§ Page text

I've spent much of the day ploughing through this 75-page judgment of the European Court of Human Rights relating to abortion laws in Ireland. H/T Ophelia Benson for bringing it to my attention over here.
The Irish law and the history behind it are fiendishly complicated. The way Irish law interacts with European human rights law is even more so. Oh, and the factual situations of the three cases before the court were not especially simple either. Suffice for the moment to say that all three cases involved women who'd had abortions in the UK as a result of the draconian Irish law which imposes a frakking life sentence on a woman who has an abortion!
In the upshot, only one of the three women before the court obtained any relief, and she probably didn't even get enough money to cover her legal costs.
I'm getting ahead of myself, though. The case is complicated enough that this will have to be mainly a place-holder post. I'll have a bit more to say over the weekend. But I do have to throw up my hands in horror at the mess that Irish law has made of this simple issue of abortion, and the mess that has been made of it in European and international human rights regimes. The law on abortion should be straightforward: it should be completely legal, but there should be regulation of training, safety, etc., standards of clinics and other providers.
Ireland has created a terrible mess by creating laws, including constitutional provisions, that are influenced by religion. Human rights law has compounded the problem across the board, not just in Ireland, by allowing exceptions to human rights based restrictions on governments for the mere enforcement of positive morality. It's a mess all round, and enough of a mess to make a good Millian liberal angry.
2 comments:
Thank you for doing the hard ploughing work.
Ugh. I meant to get back to it today, but I couldn't face it. Maybe tomorrow!

§ Data supplied
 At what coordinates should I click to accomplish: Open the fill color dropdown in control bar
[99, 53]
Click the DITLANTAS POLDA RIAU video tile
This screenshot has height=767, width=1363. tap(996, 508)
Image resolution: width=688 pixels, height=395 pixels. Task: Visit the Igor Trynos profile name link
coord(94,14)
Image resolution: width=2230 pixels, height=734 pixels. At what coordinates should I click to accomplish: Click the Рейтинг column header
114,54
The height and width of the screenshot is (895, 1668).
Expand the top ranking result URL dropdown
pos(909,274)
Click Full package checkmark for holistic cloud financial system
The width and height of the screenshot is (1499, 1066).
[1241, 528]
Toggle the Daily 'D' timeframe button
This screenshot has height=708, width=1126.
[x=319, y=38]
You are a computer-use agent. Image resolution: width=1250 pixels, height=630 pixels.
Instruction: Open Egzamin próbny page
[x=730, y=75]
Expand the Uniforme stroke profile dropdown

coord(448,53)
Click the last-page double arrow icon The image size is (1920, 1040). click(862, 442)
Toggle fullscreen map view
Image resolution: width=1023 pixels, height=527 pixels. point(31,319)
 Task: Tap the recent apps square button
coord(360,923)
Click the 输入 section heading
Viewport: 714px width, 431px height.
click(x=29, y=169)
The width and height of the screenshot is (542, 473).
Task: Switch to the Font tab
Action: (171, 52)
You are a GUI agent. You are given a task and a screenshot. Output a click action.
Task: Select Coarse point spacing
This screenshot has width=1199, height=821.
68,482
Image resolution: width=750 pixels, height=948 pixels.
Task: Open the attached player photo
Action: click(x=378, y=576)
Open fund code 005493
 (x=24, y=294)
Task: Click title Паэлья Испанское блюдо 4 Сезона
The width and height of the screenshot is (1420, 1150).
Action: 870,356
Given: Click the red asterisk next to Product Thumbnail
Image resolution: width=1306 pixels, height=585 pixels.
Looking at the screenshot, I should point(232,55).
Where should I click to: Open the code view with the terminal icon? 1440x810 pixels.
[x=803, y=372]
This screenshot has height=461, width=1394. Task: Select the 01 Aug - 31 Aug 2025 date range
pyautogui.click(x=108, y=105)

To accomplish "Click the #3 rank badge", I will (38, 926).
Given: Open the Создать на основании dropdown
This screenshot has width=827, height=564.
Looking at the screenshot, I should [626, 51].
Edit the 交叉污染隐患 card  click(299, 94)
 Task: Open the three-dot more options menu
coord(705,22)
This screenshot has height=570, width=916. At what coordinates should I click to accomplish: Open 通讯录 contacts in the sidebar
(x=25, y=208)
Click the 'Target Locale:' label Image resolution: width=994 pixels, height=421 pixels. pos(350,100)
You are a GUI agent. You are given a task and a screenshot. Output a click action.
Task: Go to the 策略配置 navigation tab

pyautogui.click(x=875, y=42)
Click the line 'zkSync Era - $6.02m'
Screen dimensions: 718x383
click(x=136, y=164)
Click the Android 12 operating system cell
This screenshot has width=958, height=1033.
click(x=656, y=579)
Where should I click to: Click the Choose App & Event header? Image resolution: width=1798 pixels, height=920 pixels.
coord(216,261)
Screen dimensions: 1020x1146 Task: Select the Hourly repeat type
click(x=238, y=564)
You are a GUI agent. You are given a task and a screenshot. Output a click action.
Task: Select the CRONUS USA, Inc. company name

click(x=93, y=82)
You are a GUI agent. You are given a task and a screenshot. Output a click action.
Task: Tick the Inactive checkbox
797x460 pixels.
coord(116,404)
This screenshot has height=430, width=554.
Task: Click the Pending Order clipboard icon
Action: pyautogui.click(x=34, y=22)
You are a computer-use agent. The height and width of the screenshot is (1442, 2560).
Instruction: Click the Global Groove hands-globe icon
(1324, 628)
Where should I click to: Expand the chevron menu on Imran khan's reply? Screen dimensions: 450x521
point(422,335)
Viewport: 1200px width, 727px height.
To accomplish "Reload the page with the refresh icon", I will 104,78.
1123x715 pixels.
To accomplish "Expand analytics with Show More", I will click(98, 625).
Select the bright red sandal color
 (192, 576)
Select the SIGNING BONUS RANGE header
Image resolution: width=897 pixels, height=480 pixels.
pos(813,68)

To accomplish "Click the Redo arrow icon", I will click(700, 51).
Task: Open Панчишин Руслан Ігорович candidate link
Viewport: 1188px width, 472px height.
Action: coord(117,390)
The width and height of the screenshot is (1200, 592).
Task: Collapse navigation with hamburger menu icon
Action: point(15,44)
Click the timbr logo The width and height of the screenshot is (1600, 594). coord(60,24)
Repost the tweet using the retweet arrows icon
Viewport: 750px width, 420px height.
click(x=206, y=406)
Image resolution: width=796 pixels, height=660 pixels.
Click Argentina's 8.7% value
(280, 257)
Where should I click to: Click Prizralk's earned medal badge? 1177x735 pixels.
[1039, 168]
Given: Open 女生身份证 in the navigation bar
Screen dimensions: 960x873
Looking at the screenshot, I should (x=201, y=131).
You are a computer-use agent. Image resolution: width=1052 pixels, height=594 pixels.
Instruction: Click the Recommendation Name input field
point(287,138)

§ Exercise aim
Translate this sentence from the blog post on Irish abortion law into Spanish: "The Irish law and the history behind it are fiendishly complicated."

§ Task result
La ley irlandesa y la historia que hay detrás de ella son endiabladamente complicadas.